Dubai's International Festival of Literature objected to a story line involving homosexuality in Bedell's The Gulf Between Us, according to the author.
Atwood, who has been active in PEN, an organization that supports freedom of expression, has sent a letter to the festival saying she cannot attend its inaugural event because of the "regrettable turn of events surrounding" the book.
"I was greatly looking forward to the festival, and to the chance to meet readers there; but, as an International Vice President of PEN — an organization concerned with the censorship of writers — I cannot be part of the festival this year," Atwood said in the letter, posted on her website.
Atwood is a poet, literary critic and author of The Handmaid's Tale, The Blind Assassin and Payback: Debt and the Shadow Side of Wealth.
Festival director Isobel Abulhoul called Atwood's decision to withdraw "regrettable."
Authors Frank McCourt, Louis de Bernieres and Jung Chang are also scheduled to attend the Dubai festival.
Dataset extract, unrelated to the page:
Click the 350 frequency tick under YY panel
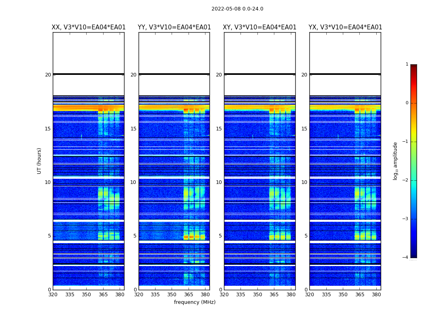Image resolution: width=423 pixels, height=322 pixels. tap(172, 294)
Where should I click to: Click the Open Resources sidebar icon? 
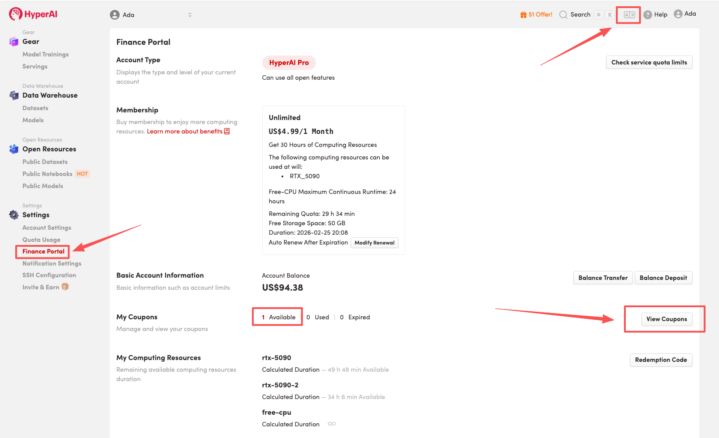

Bedell's The Gulf Between Us, set in the Persian Gulf, will be launched in Britain in April.
The story of a single mother raising three children in the fictional Gulf state of Hawar, the novel includes a minor character who is gay.
Bedell said festival organizers didn't directly address the issue of homosexuality in cancelling her appearance, but told her the novel would "offend certain cultural sensitivities."
Bedell, a journalist for the British Observer newspaper, says the novel, a romantic comedy, also questions some tenets of Islam.
Dubai has invested heavily in culture in the past two years, launching a film festival and building museums and concert venues.
However, Western arts and entertainment sometimes clashes with conservative Muslim values.